“For those of us climbing to the top of the food chain, there can be no mercy. There is but one rule: Hunt or be hunted. Welcome back.” This is the end of the first soliloquy of the second season. You have to wait for it until the very end of the first episode, so long that you actually forgot it was a part of what had mesmerized you about the show to begin with. When Francis finally does look at the camera, through the bathroom mirror right into your living room, it is a terrifying moment. You remember that you are, in fact, part of this.
If you’re not acquainted with the near-billion dollar Netflix sensation, House of Cards, it’s time you got started. The Underwoods—Francis and Claire—are a Washington couple climbing the ranks of political prestige together, rung by ivory rung. House of Cards is their story—much like Hamlet or Macbeth—and every other character surrounding them angles a mirror at their pursuit of power. That is to say, House of Cards is different from the other anti-hero sensations; Don Draper may be the lead, and so may Walter White, but concurrent plots always counterbalance the central plots in those shows. In House of Cards, the focus is univocal: any character, no matter their stated importance, is a chess piece in the drama of their own vaulting ambition.
This focus on the elusive grandeur of the power figure is totally Shakespearean: think Caesar, Macbeth, Richard III. And so are the soliloquies. The only “player” to speak to the camera is Francis and, doing so, it is implied that we are his confidants. In all the backroom maneuvering, in all the private vetting and vote hunting, we are given the man behind the curtain. We are on mission with him, seeking big-picture power with him—we want what he wants and he knows it, and he wants to show us how it’s done. And we are also his chess pieces. He wants to persuade his captive audience that his ends are justified. And that you are complicit in his pursuit.
It’s odd to think that a show can be so one-dimensional, so traditional in its thematic coverage, and still be binge-watched like it has. I mean, the Greeks told the same stories; so did Dante, so does Disney; there’s no reason it ought to have the compelling novelty it has. But, like Breaking Bad, the show is tapping into one of the deepest veins of human desire and pulling from it an sex appeal we understand well.

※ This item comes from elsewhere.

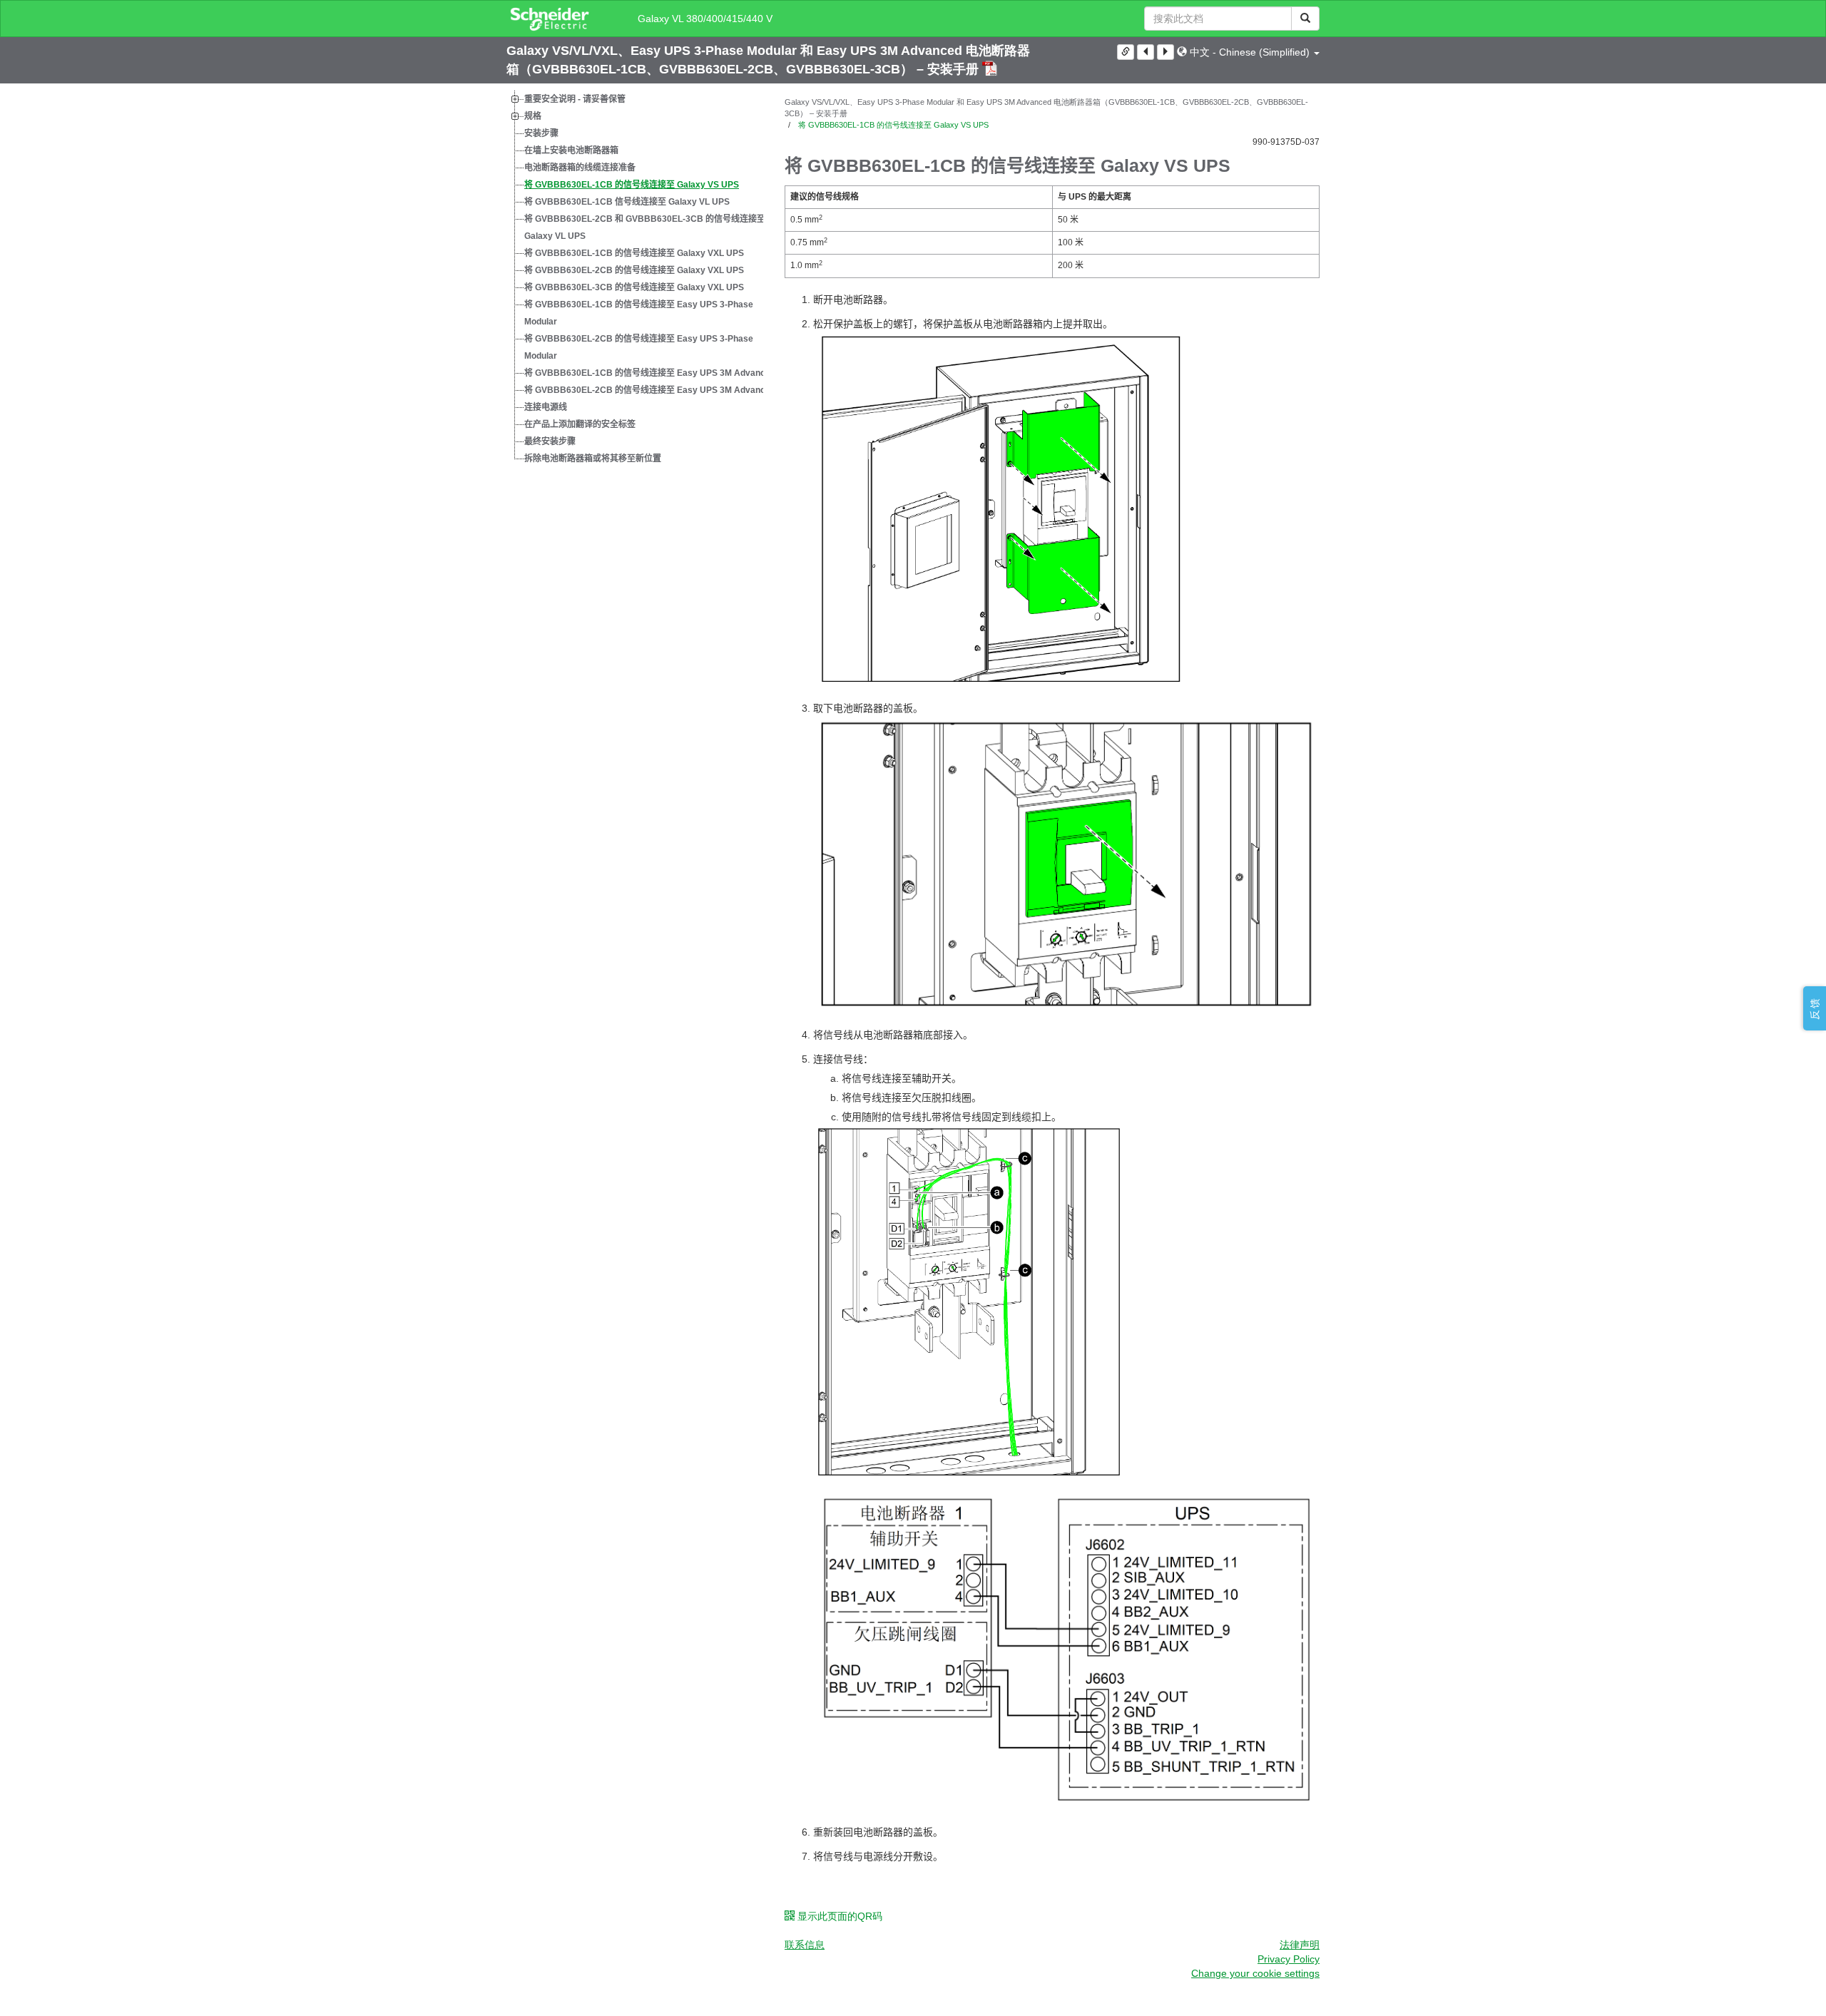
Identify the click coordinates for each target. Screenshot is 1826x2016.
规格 (532, 116)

We all know the plays-within-a-play of our own lives. Like Hamlet’s Play of Gonzago, like Frank and Claire and the senate bills and the non-profit funds, we enact our little subplots to maneuver our greater goals. We tell half-truths to stir the pot or maintain stability, we neglect to pass on information that could mean our disadvantage. Each moment of each day, like them, a narrative of our own self-promotion. Who in their own lives doesn’t feel the same? That all the characters in a life—friends and family, passersby, God—are supporting actors fueling (or complicating) your narrative arc?

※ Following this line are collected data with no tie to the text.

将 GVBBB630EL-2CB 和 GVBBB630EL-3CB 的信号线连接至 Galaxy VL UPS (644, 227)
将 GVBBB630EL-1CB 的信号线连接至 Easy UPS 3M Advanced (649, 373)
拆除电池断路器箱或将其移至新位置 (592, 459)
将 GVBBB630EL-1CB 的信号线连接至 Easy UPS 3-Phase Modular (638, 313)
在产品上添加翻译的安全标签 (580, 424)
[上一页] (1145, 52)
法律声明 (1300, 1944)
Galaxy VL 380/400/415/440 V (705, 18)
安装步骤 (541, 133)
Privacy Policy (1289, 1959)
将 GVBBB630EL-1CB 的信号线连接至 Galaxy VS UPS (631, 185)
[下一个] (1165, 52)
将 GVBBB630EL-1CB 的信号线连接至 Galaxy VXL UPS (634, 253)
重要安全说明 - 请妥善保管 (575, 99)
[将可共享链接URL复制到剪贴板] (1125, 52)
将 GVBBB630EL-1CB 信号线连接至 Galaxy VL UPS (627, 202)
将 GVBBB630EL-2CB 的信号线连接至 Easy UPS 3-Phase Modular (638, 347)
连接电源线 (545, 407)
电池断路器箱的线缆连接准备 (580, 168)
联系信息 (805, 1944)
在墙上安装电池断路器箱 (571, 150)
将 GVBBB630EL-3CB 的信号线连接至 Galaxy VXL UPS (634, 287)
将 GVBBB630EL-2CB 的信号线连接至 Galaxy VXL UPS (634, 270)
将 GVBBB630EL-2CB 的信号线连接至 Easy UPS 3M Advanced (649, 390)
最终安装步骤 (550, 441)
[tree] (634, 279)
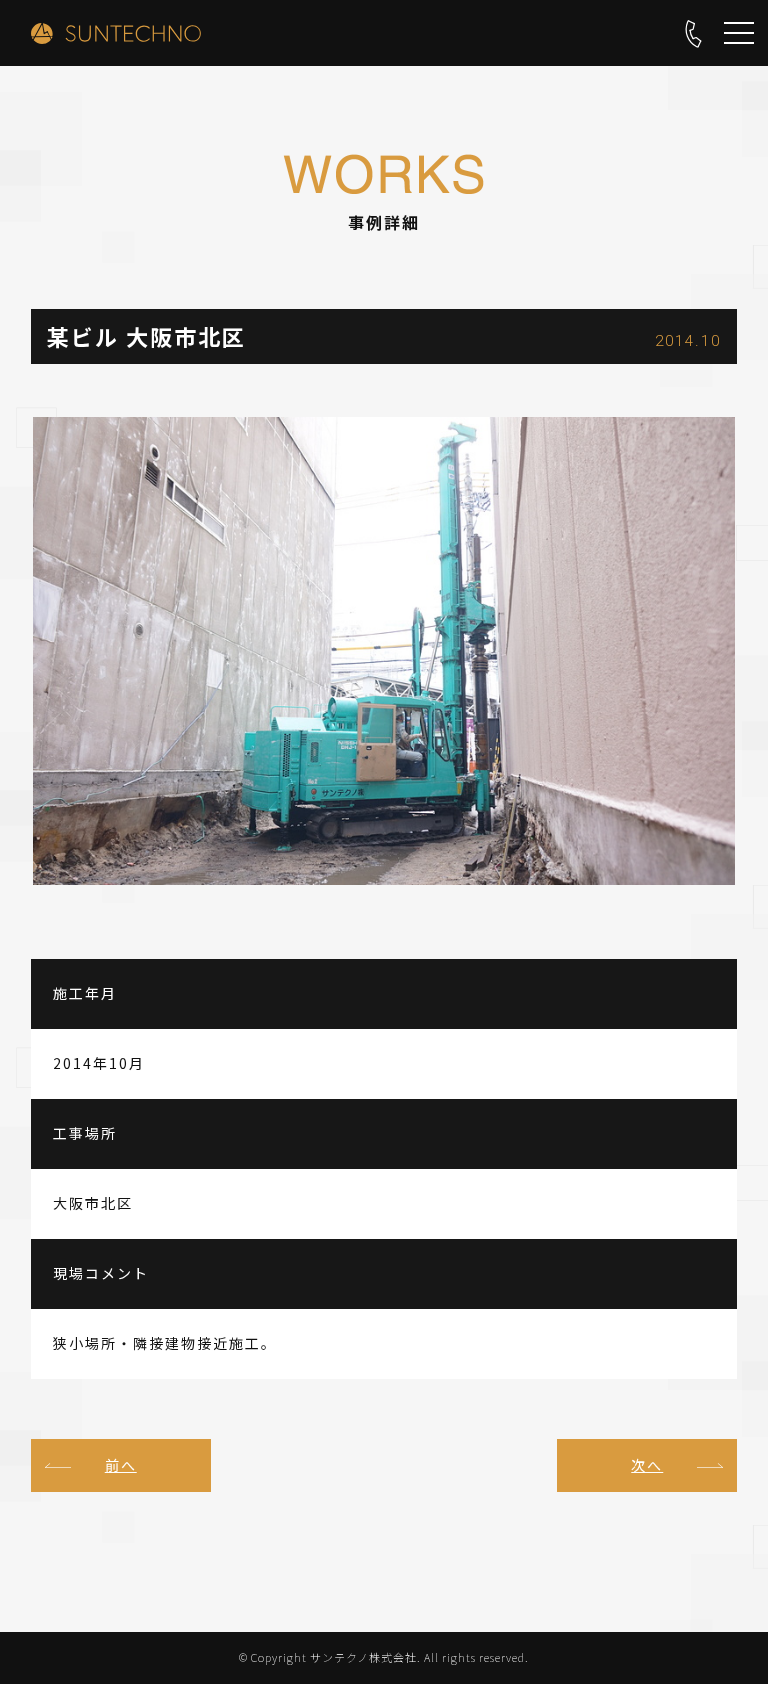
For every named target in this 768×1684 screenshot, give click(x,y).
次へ (647, 1465)
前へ (121, 1465)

So, it makes sense that we find here an age-old story, given a new setting (and some remarkable acting), becoming a streaming sensation. And what will it bring? There’s no telling after the first few episodes of season two, but “house of cards” is not an optimistic turn of phrase. And, as we’ve seen with a few characters thus far, there is the ever-brooding sense that, like the Macbeth quote above, power has the potential to subvert itself.
For those have begun—or, Lord have mercy, have finished—season two, here are some quick-and-dirty observations from the first few episodes. Note that, right here, I’m alerting you of spoilers, for the first season, as well as the opening of the second. Spoiler alert, people!
The Literal House of Cards… is now a secured house with reinforced bulletproofing and an on-demand security detail in the basement. The irony is beautiful here, how they show the swearing-in from the perspective of a beautiful brownstone, in reality tarped and hammered and shelled in “security.”
The New Peter Russo? I have to say that I don’t know what to think of Jackie Sharp (Deadwood’s Molly Parker), the new replacement as Majority Whip for Francis. She’s certainly got some moral fiber left in her, even if she went below the belt to get her position. But is that ambition (ever) honorable? I’m wondering if she might be the the newest regret in Francis’ cabinet of connections. She’s either a great accomplice or a great menace.
Lucas Goodwin I will only say…Zoe Barnes? Can you believe it?! Lucas reminds me of a Pinkman character—in way over his head, with a heart in the right place. This is a power tragedy, though, and I don’t think Lucas is cut out for the fight. If there is any place for mercy in the show’s structure, he’ll pave the way for some truth, but I don’t think the show’s premise is built to provide much room for the Lucas Goodwins of the world. Especially with the “deep webs”…
Doug Stamper is easily the vilest. A scary good picture of the grotesque nature of making things go away/disappear/happen costlessly. Which leads me to…
Rachel Posner I was right about Rachel! As for the power-subverts-itself bit above, she is proof in the pudding. Stamper’s creepy threats, the silent life she is now demanded to keep, is only going to make her rebel. And Luke is on the trail. Posner is the “least of these” that will hopefully find some heroic favor by the end of season two.